“Why do you rob banks?”
“Because that’s where the money is.”
– Conversation with Willie Sutton
Last month I posted about joining Cerner in their executive development program. Since then, I have spent six weeks immersing myself in all things healthcare. I think it’s fair to say that I’m now an expert.
Actually, as you might expect, after spending six weeks reading every possible news source or book I could find, the only thing I know now is how much I really do not know. It will come as no shock to anyone that healthcare is highly regulated, very complex, blah blah blah.
But one potential cause of this chaos that I wanted to write about today is what I am starting to call the client/user dichotomy. The reason healthcare is different is because the clients doing the paying are not the people using the products.
Let’s take, by comparison, a simple retail transaction. In a simple retail transaction I walk into a store to buy some candy. The cashier (who represents the owners of the company) takes my money and hands me the candy. I both buy and eat the candy. The cashier collects my money and provides me the goods.
Healthcare is different. When you or I go to the doctor to get healthcare services (like vaccines or antibiotics), we are not paying them for their service. Analogous to most insurance companies, we are submitting a “claim” against the service we got. So if we got an antibiotic, we are saying to our insurance company, “Hey my body was broken so I had to go fix it, can you pay for this?”
The major thing that’s different here is that usually in an insurance setting, the claimant is responsible for collecting the reimbursement. When you get into an accident in a car wreck, you pay for the repair before submitting a claim.
In healthcare, you receive the service and the provider (doctor, nurse, etc.) has to go through your insurance to get paid. In this sense healthcare insurance is a bit of a misnomer. It’s more like a proxy paying service.

DESCRIPTION OF THE TASK: Repeat the part of the healthcare post starting with "Actually, as you" and going on through "me the goods.", word for word.

DATASET CONTENT:
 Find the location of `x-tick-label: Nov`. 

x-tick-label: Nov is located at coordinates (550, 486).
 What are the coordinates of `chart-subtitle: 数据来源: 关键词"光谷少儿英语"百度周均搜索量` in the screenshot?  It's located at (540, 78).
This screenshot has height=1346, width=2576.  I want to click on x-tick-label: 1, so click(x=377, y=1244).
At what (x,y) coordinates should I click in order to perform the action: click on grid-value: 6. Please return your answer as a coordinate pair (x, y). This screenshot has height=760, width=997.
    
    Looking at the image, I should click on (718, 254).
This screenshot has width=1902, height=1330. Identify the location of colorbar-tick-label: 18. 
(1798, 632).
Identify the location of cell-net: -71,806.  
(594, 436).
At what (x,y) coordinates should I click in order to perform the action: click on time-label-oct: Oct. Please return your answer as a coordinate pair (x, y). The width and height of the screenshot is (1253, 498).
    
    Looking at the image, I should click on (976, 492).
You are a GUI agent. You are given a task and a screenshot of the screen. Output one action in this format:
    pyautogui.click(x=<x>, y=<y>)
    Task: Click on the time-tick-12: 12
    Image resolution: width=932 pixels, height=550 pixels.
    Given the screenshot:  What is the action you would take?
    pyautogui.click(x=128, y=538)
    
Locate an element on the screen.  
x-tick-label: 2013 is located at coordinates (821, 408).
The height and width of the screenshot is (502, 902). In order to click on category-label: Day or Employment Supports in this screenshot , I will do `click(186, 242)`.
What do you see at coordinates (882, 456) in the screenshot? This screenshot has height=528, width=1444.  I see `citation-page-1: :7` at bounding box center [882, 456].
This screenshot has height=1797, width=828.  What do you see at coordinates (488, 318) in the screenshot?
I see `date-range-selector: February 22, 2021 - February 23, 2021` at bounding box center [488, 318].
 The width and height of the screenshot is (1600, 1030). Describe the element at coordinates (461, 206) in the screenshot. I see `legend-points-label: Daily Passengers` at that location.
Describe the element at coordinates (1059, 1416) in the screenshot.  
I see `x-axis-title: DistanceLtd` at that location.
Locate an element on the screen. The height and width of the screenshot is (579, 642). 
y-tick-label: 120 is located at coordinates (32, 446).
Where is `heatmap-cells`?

ANSWER TO THE PROBLEM:
Actually, as you might expect, after spending six weeks reading every possible news source or book I could find, the only thing I know now is how much I really do not know. It will come as no shock to anyone that healthcare is highly regulated, very complex, blah blah blah.
But one potential cause of this chaos that I wanted to write about today is what I am starting to call the client/user dichotomy. The reason healthcare is different is because the clients doing the paying are not the people using the products.
Let’s take, by comparison, a simple retail transaction. In a simple retail transaction I walk into a store to buy some candy. The cashier (who represents the owners of the company) takes my money and hands me the candy. I both buy and eat the candy. The cashier collects my money and provides me the goods.